38th Annual Meeting of the Society for Invertebrate Pathology

The nuclear genome is typically quite spacious, but it has been highly compacted in several cases, most spectacularly in microsporidian parasites. We have conducted genome sequence survey (GSS) and expressed sequence tag (EST) surveys to study effects of this compaction, and two will be discussed here. Mitochondrial proteins are targeted using an N-terminal transit peptide, but we have found that most microsporidian mitochondrial proteins lack such extensions. Nevertheless, using GFP-fusion proteins in yeast we show that microsporidia appear to use a homologous but simplified system of targeting, perhaps using the N-terminus but not as a leader. Gene expression has been studied by conducting the first microsporidian EST sequencing. This survey showed that many transcripts encode fragments of or complete copies of several genes.
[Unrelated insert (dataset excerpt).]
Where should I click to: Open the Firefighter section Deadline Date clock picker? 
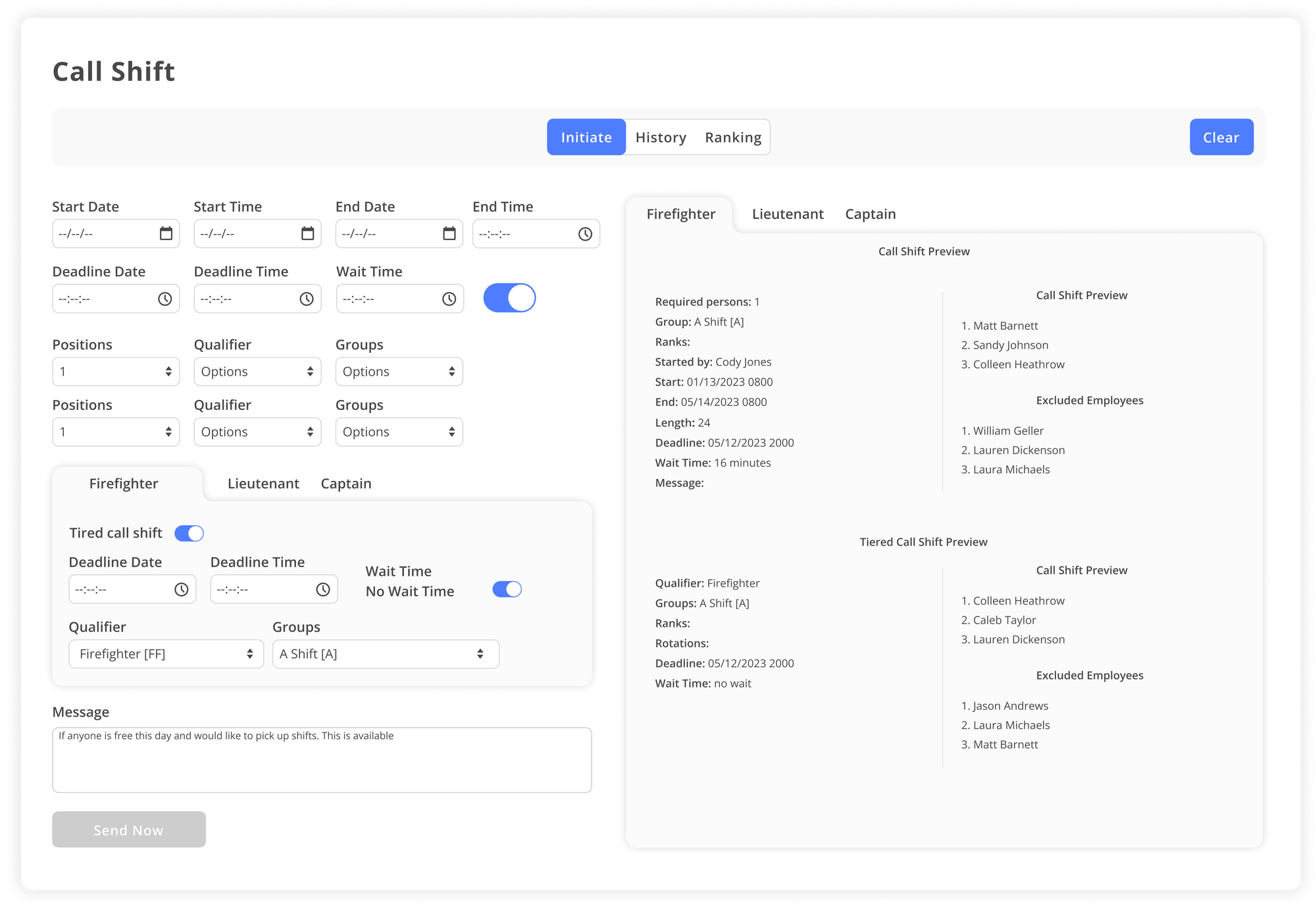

These multi-gene transcripts are not polycistronic: instead promoters and terminators were squeezed from shrinking intergenic regions into adjacent genes. To determine if this was caused by compaction, we sequenced ESTs from even more highly compacted genomes (nucleomorphs) of endosymbiotic green and red algae. These possess multi-gene transcripts at even higher frequencies. Altogether, compaction may have subtle but important effects on genome functions, and also points to potential challenges in studying expression in these systems (e.g., using arrays), since the actual target of expression can be difficult to discern.